WORK INSTRUCTIONS
An exact transcription of every entry is required. Images are not part of it.

Stored data:
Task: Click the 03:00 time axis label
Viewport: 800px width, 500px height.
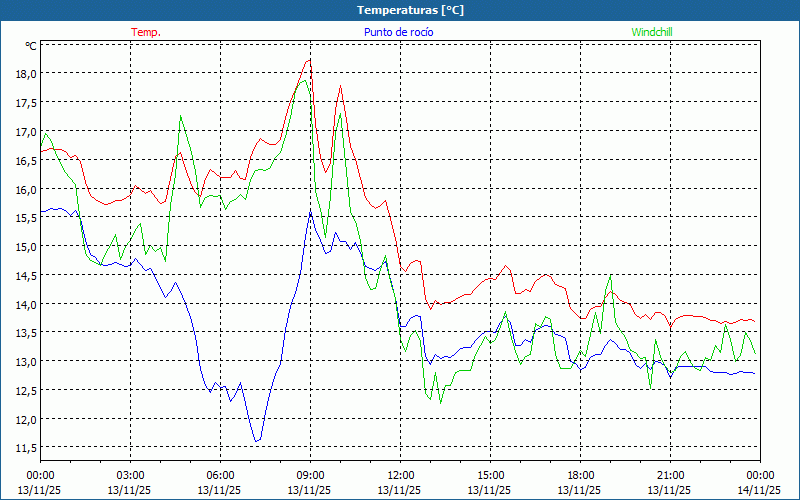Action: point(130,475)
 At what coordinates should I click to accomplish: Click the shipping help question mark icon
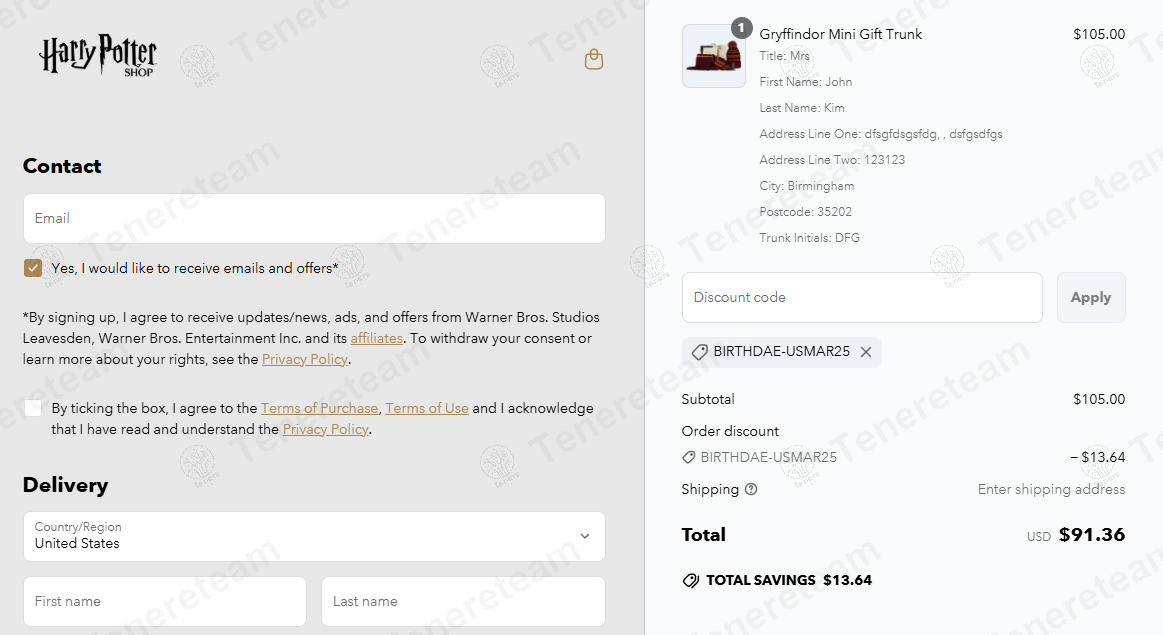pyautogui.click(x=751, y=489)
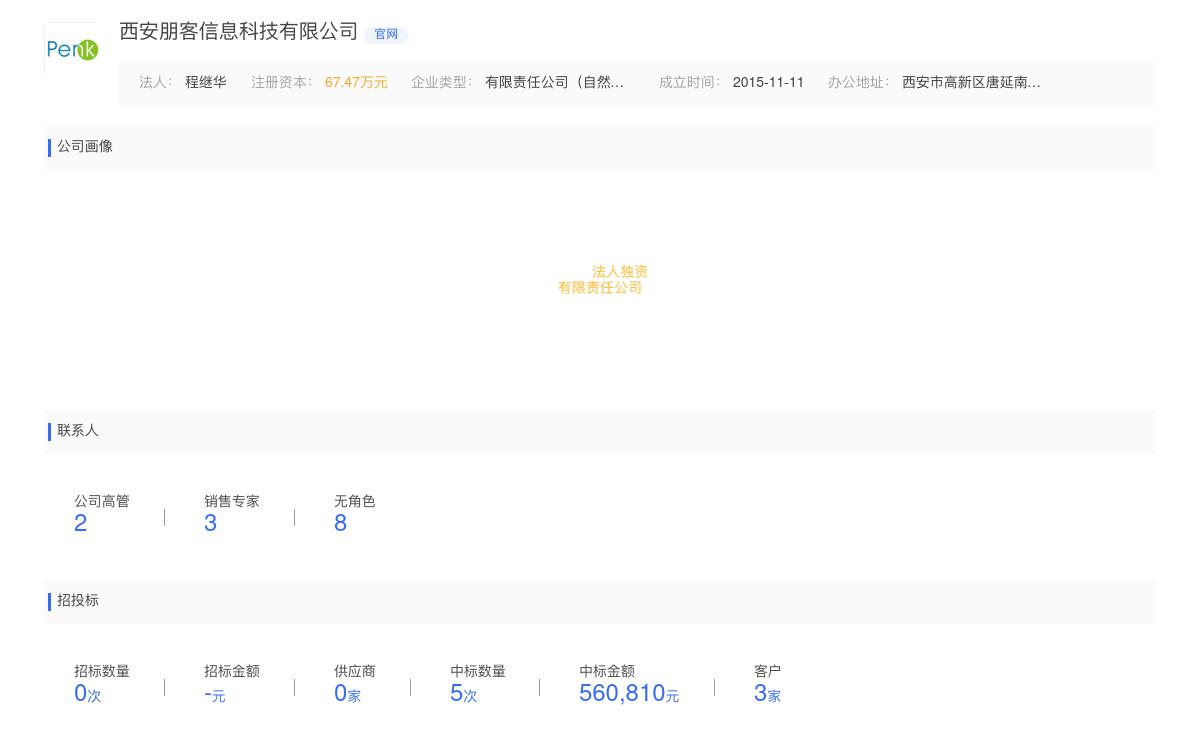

EXERCISE SOLUTION
Task: Click the 03:00 time axis label
Viewport: 800px width, 500px height.
Action: point(130,475)
 At what coordinates should I click to accomplish: Click the shipping help question mark icon
pyautogui.click(x=751, y=489)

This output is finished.